Task to complete: Your answer must consist of every line from the data below that includes the word "computer".

** Dataset entries follows **

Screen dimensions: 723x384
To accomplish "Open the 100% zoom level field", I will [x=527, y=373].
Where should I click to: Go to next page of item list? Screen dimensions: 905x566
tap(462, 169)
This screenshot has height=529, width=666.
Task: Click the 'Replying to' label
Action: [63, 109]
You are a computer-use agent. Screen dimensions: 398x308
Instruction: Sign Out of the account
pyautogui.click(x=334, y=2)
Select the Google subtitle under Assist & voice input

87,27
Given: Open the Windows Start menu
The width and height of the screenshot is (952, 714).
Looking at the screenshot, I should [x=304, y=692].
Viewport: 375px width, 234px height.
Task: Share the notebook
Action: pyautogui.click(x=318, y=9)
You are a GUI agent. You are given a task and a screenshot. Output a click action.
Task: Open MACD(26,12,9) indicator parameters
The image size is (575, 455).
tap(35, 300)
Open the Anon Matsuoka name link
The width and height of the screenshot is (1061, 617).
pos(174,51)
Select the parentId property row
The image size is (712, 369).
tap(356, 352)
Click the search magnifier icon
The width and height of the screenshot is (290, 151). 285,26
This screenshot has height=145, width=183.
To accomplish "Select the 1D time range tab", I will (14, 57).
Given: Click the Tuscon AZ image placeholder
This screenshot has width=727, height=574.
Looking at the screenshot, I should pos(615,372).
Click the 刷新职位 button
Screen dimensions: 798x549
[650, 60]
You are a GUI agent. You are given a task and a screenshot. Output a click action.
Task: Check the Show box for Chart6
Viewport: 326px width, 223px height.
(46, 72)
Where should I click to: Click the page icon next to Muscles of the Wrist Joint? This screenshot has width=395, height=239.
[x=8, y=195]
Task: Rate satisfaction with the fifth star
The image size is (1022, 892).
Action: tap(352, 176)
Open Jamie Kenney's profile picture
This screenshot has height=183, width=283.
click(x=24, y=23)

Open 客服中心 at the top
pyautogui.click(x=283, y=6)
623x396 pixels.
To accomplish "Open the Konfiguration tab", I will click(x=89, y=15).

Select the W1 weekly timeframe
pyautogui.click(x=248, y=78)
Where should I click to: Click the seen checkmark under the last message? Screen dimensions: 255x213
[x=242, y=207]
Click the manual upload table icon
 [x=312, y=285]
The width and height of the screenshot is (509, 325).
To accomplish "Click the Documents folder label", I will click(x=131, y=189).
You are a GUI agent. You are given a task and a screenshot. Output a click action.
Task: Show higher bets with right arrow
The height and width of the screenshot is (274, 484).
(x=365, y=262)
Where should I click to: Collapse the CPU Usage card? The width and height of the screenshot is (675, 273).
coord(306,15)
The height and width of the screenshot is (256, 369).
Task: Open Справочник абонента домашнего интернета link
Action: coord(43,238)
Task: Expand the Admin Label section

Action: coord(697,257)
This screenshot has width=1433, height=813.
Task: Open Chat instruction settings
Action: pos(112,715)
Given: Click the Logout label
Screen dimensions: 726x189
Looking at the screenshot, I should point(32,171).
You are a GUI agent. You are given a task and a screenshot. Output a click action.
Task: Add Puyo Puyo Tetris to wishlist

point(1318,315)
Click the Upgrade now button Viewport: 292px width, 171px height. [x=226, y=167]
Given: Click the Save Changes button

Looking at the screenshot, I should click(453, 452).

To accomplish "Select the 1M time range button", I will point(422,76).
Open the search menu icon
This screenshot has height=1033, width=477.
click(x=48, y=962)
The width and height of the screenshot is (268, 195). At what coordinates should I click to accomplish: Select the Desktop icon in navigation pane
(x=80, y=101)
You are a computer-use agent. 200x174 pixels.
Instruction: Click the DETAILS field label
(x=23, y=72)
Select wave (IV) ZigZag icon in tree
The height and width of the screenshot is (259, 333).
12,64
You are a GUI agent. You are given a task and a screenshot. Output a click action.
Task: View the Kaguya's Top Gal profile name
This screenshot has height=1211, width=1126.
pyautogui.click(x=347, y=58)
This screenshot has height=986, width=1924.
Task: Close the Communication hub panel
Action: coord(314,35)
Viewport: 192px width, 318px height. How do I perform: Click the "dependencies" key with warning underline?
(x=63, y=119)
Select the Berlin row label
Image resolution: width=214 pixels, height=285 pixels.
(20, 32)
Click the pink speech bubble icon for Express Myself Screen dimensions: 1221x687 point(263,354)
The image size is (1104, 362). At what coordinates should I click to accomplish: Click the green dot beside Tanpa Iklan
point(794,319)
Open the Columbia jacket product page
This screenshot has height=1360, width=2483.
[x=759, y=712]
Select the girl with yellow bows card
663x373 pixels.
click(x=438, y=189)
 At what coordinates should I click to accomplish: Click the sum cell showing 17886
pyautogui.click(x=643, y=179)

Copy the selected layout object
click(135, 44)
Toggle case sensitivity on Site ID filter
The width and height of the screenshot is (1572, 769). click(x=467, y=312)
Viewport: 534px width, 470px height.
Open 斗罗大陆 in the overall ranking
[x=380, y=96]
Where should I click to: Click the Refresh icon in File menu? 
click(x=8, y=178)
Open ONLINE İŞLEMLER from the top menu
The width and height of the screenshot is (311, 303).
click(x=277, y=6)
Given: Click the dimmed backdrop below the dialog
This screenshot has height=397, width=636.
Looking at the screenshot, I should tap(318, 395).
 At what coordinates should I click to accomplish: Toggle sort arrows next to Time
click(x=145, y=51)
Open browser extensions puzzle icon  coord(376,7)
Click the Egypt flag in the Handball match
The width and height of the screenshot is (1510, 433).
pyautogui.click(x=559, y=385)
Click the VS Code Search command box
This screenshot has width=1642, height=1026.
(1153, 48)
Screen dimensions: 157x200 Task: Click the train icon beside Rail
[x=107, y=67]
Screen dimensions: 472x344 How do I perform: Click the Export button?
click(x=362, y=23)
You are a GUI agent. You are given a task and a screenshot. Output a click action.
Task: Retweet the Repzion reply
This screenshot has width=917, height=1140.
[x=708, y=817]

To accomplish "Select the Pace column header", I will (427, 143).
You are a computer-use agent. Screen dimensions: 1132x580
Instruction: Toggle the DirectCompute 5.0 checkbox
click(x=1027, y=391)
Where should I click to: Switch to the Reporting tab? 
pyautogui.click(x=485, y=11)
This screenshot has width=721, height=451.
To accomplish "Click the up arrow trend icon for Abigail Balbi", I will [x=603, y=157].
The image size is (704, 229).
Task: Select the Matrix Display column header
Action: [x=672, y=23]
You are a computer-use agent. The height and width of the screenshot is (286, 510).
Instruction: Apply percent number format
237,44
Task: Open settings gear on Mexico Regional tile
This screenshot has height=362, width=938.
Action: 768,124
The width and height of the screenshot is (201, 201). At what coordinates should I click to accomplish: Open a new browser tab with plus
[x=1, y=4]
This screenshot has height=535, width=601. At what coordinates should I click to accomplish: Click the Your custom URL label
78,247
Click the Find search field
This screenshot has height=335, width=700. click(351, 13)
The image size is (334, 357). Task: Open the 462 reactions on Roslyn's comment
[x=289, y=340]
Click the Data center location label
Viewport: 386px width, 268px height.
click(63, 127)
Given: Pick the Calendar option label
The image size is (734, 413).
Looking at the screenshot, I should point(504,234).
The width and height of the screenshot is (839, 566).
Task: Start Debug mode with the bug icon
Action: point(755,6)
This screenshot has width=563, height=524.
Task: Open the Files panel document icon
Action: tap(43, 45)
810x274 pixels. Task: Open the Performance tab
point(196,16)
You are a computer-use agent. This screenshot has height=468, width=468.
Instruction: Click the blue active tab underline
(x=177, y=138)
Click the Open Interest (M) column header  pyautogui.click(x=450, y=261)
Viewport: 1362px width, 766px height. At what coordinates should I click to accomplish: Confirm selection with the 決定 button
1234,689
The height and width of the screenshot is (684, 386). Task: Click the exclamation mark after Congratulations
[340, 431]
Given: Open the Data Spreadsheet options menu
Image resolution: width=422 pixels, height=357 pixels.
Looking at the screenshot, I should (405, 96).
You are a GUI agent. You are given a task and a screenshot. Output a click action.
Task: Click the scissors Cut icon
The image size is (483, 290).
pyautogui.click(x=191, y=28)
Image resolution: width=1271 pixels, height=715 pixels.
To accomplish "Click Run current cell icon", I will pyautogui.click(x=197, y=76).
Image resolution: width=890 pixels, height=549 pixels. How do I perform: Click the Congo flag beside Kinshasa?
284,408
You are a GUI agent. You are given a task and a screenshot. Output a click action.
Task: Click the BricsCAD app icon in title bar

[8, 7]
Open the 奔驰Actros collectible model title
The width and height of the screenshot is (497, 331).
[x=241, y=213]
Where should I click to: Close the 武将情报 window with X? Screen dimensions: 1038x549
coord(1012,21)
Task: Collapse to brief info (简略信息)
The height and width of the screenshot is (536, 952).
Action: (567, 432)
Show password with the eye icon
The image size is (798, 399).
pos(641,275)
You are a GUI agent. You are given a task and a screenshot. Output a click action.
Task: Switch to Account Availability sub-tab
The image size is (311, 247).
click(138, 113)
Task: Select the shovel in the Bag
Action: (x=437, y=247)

** End of Dataset entries **

Expected output:
You are a computer-use agent. Screen dimensions: 398x308
You are a computer-use agent. 200x174 pixels.
You are a computer-use agent. Screen dimensions: 1132x580
You are a computer-use agent. The height and width of the screenshot is (286, 510).
You are a computer-use agent. This screenshot has height=468, width=468.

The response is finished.